Celle qui est prête à supporter cela, grand bien lui fasse, moi je ne peux
pas !
    — Peut-être vous aime-t-il toujours ?
lui fis-je remarquer, désireux de voir jusqu’où allaient ses sentiments et si
elle était vraiment bien résolue à ne pas retourner avec lui. Vous savez bien
que ce n’est pas l’amour qui décide des mariages.
    — Eh bien, je le regrette beaucoup mais
pour moi trois dans un couple, c’est un de trop ! J’ai fait tout ce chemin
pour le revoir, et cela m’aurait bien été égal qu’il soit frère, moine ou même
pape. Mais avec une autre... Ah ! ça, non, jamais.
    — Vous voilà donc bien respectueuse des
sacrements du mariage, dis-je pour la taquiner, ravi de la voir si furieuse
contre Manrique.
    — La seule chose que je respecte, c’est ma
fierté. Je refuse de me contenter de la moitié de ce que j’étais venue
chercher. Je vaux mieux que cela.
    — Je disais ça au cas où il continuerait à
vous aimer, mais il est peut-être réellement épris de son épouse.

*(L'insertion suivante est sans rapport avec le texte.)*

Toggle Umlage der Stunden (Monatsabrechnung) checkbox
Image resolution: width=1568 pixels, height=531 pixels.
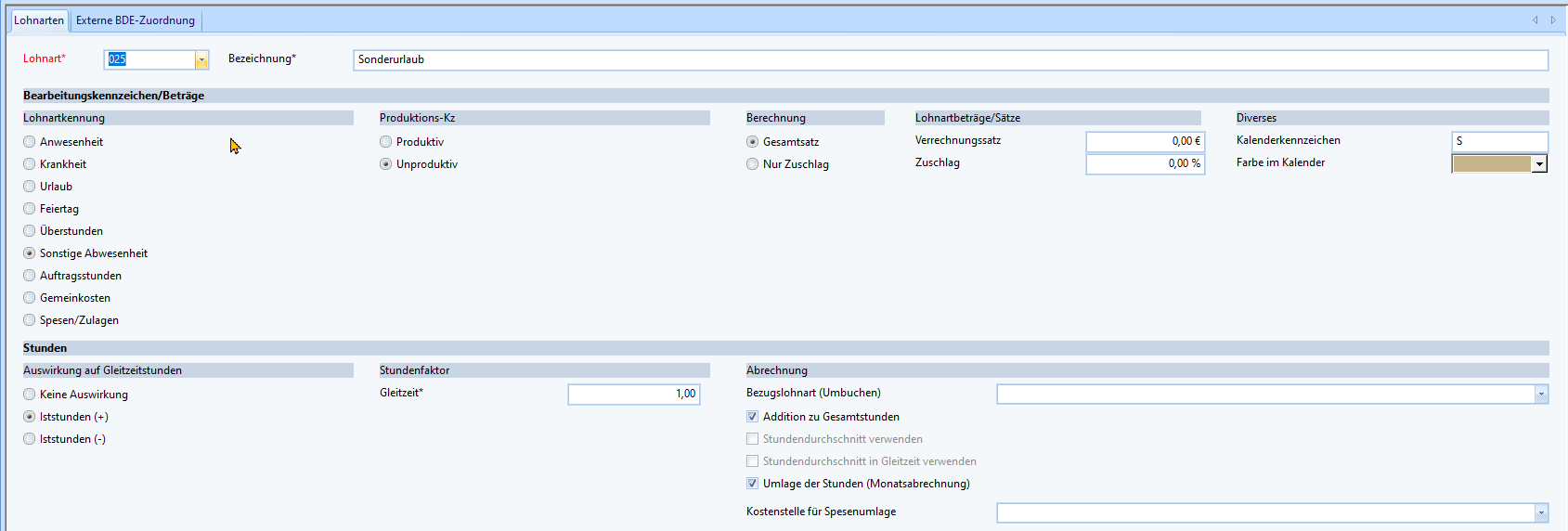click(x=753, y=484)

    — Peut-être, murmura-t-elle en baissant les
yeux.
    — Et que comptez-vous faire
maintenant ? Vous ne pouvez pas retourner en France. Don Samuel pourrait
vous aider à acheter à bon prix une maison dans ce quartier.
    — Je ne veux pas rester à Burgos !
s’exclama-t-elle avec rage. C’est hors de question ! Je ne veux plus
jamais revoir Manrique de Mendoza, même par hasard.
    — Alors ?
    — Laissez-moi vous accompagner, Jonas et
vous, jusqu’à ce que je trouve un endroit où m’installer, m’implora-t-elle. Je
vous promets de ne poser aucune question. Je ne me mêlerai pas de vos affaires.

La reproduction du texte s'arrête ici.